Fils de Delphine de Sabran et d’Armand de Custine, Astolphe de Custine naît au coeur de la tourmente révolutionnaire et connaît alors pour premier sentiment, la peur : son père et son grand-père sont guillotinés, sa mère est incarcérée tandis que lui reste caché pendant des mois, protégé par sa bonne alsacienne. Son enfance à Fervaques ne confortera que davantage cette sensibilité profondément mélancolique qui trouve très vite ses échos dans la littérature romantique de son temps.

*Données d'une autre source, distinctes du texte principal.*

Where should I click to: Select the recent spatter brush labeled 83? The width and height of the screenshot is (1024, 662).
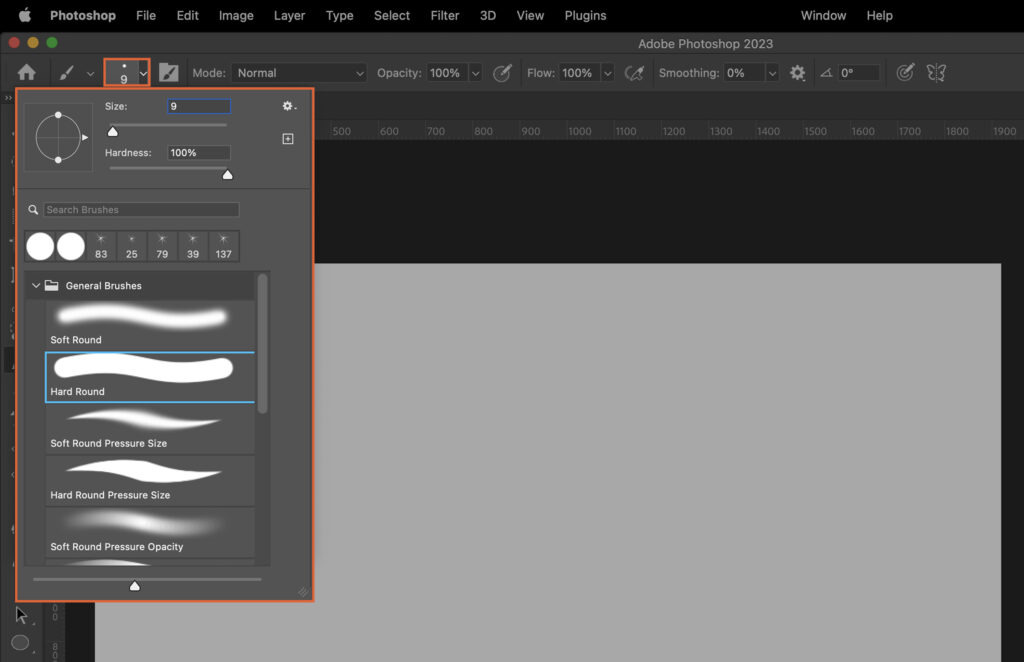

L’influence de Chateaubriand qui constitue pour lui un « père spirituel » est décisive dans son désir d’écrire. Il tente d’abord une carrière dans la politique, visant la diplomatie et la pairie, mais échoue dans ses ambitions. Sous la pression maternelle, il épouse en 1821 la jeune Léontine de Saint-Simon Courtomer (Château de Courtomer). De leur union naît un fils, Enguerrand. Mais le bonheur est de courte durée : Léontine meurt en 1823, puis son fils et sa mère en 1826, puis sa grand-mère Eléonore de Sabran - de Boufflers en 1827. Ces tragédies et son désir de se rapprocher de Paris l’invitent à mettre en vente le château de Fervaques qui devient la propriété du marquis de Portes en 1831. Il peut ainsi acheter un hôtel particulier 6 rue de la Rochefoucauld à Paris (actuel 12), et une maison de campagne à Saint-Gratien (aujourd’hui détruite) où il reçoit les plus éminents esprits de son temps : Chateaubriand, Lamartine, Stendhal, Balzac, Théophile Gautier, Victor Hugo, George Sand, Chopin, l’actrice Rachel, etc. Malgré ses moeurs alors jugées scandaleuses - son homosexualité -, sa générosité et son intelligence font de lui une personnalité décisive au coeur des sociabilités littéraires et artistiques de son temps. Il est l’auteur de romans, et notamment Le Monde comme il est (1835) qui prend la Normandie pour cadre afin de dépeindre sous son regard satirique et tragique la société française du XIXe siècle, ainsi que de récits de voyages sur l’Espagne, l’Italie ou encore l’Angleterre. Mais c’est plus particulièrement son ouvrage déterminant et audacieux sur La Russie en 1839 (1843) qui fait de lui un écrivain accompli et reconnu. A sa mort en 1857, il demande à être enterré le plus discrètement possible dans la crypte de l’église Saint-Aubin d’Auquainville auprès de sa mère, sa femme et son fils.



 

Extrait des Salons de Paris : foyers éteints (1858), Virginie Ancelot :

« C'était un vrai gentilhomme que le marquis de Custine, appartenant à la vieille noblesse, allié aux premières familles françaises, et tenant aux siècles passés non seulement par l'ancienneté de sa race, mais par cet esprit d'homme du monde, fin, juste, moqueur et ingénieux »

 

Balzac dans une lettre à Astolphe de Custine :

« Vous êtes le voyageur par excellence. Ce que vous faites me confond, car il me semble que je serais incapable d’écrire de semblables pages. Vous êtes aussi spirituel que Beyle (Stendhal) et plus clair, sans énigmes, plus social. Vous êtes plus charnu quand vous contez et aussi précis.»